Public Talk – CARE Visiting Academic Series: The Embodied Meaning Making of Museums – Presented by Professor Greg Dickinson, Colorado State University

CARE is excited about this upcoming Public Talk, a part of the CARE Visiting Academic Series: The Embodied Meaning Making of Museums – Presented by Professor Greg Dickinson – Professor and Chair Communication Studies, Colorado State University.

Tuesday,23rd April 2024 @ 11am Palmerston North City Library, 2nd Floor- Heritage Space and Livestream on CARE Facebook & CARE YouTube channel.

The presentation explores how contemporary rhetorical scholarship helps us weave together symbolic, material and embodied understandings of museums.

Museums are powerful cultural and communicative institutions. Museums are often and correctly understood as institutions of Western modernity, central to colonialism and imperialism, and are a location of crucial contestations of the relations among past, present, and future. They are also powerfully effective and affective technologies of communication. Understanding how to engage museums as communicative institutions depends on a rich understanding of the modes of museal communication.

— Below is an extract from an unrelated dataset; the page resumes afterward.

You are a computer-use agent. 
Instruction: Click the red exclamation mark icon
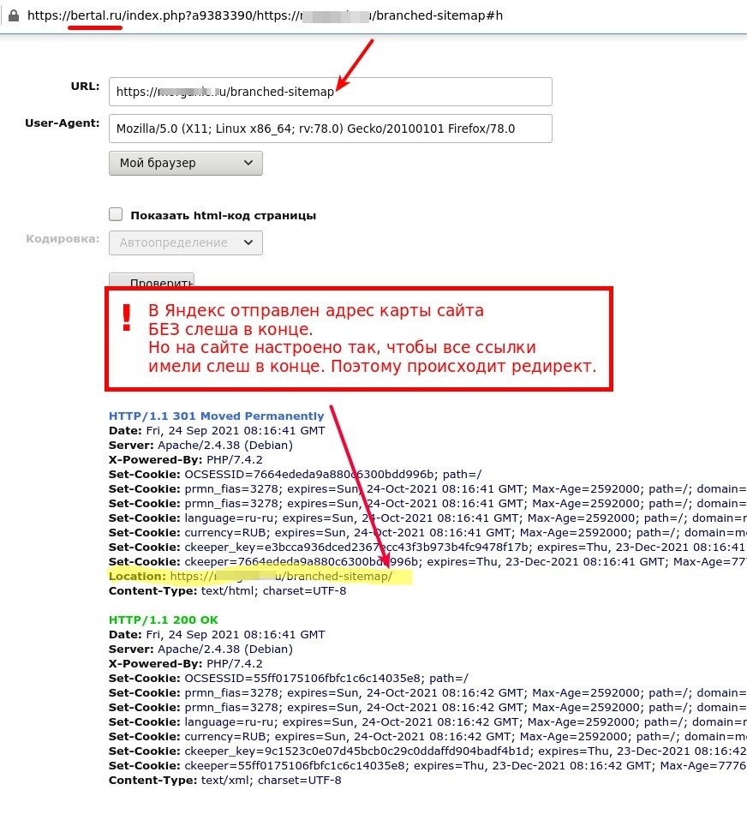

In this presentation Prof. Dickinson will trace the communicative and rhetorical modalities of museums. Drawing on my, and my colleagues, research on US American museums—with particular attention to the Buffalo Bill Center of the West—he will focus on the rhetorical nature of collection and display practices within museums. While many within museum studies have explored both collecting and display, rhetoric scholars bring field-specific questions and concerns to these practices, questions and concerns that can enliven us to the political consequentiality of museums. Contemporary rhetorical scholarship helps us weave together symbolic, material, and embodied understandings of museums.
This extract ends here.